Bunu kim demiş olabilir?
.
a.Muhalefet partisi sözcüsü.
b.İktidar partisi sözcüsü?
.
Hangisi?
.
Cevabın büyük ihtimalle “B” olarak verildiğini duyar gibiyim.
Çünkü “yapacağız, edeceğiz, zaman lazım” gibi cümleler var.
.
Doğru mu?
Doğru.
.
Bunu “19 sene tek başına iktidarda olan bir parti sözcüsü” söyler mi?
Söylemez.
.
Avrupa’da iktidar partisinin sözcüsü olarak böyle bir cümle kursanız,
Sizi alaya alırlar.
Dalga geçerler.
.
Zira orada,
“Yemezler…”
.
Ama bizde?
Farketmez.
19 yıldır bu sözlerin gideri var…
.
AK Parti sözcüsü, Kılıçdaroğlu için diyor ki:
“Genel Başkan olduğu günden bugüne kadar asla vazgeçmediği ‘iktidar gidiyor biz geliyoruz’ söylemi olduğunu bir kez daha gördük.

Kılıçdaroğlu, ilk kez bunu söylemiyor. Genel Başkan olduğu hafta CHP Sözcüsü ‘Recep Bey’e artık rahat uyku yok.’
O gün gideceğini söylemiş, yıl 2010.
Hemen ardından yıl 2011 genel seçim; ‘Yüzde 40 alamazsak istifa ederiz.’
Yıl olmuş 2018, Kılıçdaroğlu demiş ki: ‘Seçimi yüzde 60 ile almazsak bırakacağız.’

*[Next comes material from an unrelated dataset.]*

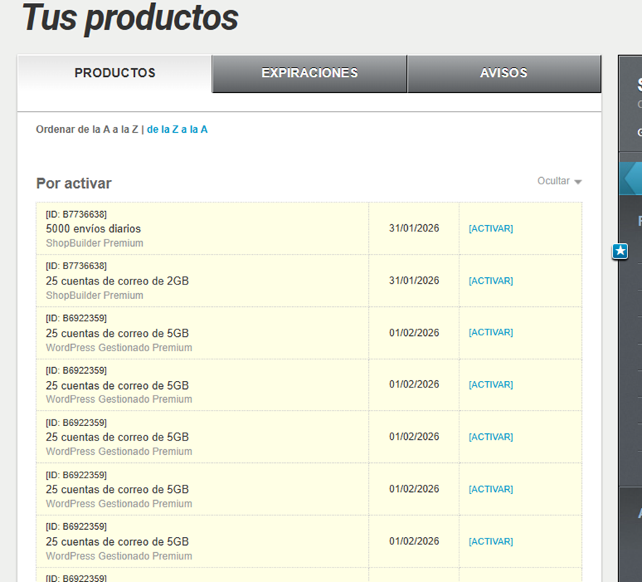Image resolution: width=642 pixels, height=582 pixels.
Task: Switch to the EXPIRACIONES tab
Action: click(x=309, y=73)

Her seçimde ‘iktidar gidiyor biz geliyoruz’ demiş.
11 kez seçim kaybetmiş.”
.
Sözcüye söylenecek tek cümle var:
“19 yıl tek başına iktidarı yönetmiş bir iktidar partisi söyleminde hala, ‘Zamana ihtiyacımız var’ diyorsa ve hala bu milletten oy alıyorsa muhalefet ne yapsın?”
 
***
Dün 3 Kasımdı…
19 yıl önce ne olmuştu önce bir hatırlayalım:
.
3 Kasım 2002 Genel Seçimi yapıldı.
.
Bu seçim öncesinde adaylar belirlenirken Anayasa Mahkemesi, Erdoğan’ın TCK’nın 312. maddesinden mahkum olduğu gerekçesiyle “Milletvekili seçilme yeterliliğine sahip olmadığını” belirterek parti kurucusu olamayacağını hükme bağlamıştı.
.
Yüksek Seçim Kurulu da Anayasa’nın milletvekili seçilme yeterliliğini düzenleyen 76. maddesinde yer alan “İdeolojik ve anarşik eylemlere katılma” hükmünü gerekçe göstererek Recep Tayyip Erdoğan’ın adaylığını kabul etmedi ve Erdoğan, Genel Başkan olmasına rağmen seçimlere giremedi…
.
Olayr şöyle gelişti:
Seçim öncesi ittifak görüşmeleri oldu.
DYP ile ANAP arasında neredeyse bağlanan ittifak, bir anda “Nedeni anlaşılmaz şekilde” bozuldu.
.
Seçim “Erdoğan’sız” yapıldı.
.
Sonuçta AK Parti:
Yüzde 34,29 oy alarak 550 sandalyeli Meclis’te 363 milletvekiliyle tek başına iktidar oldu.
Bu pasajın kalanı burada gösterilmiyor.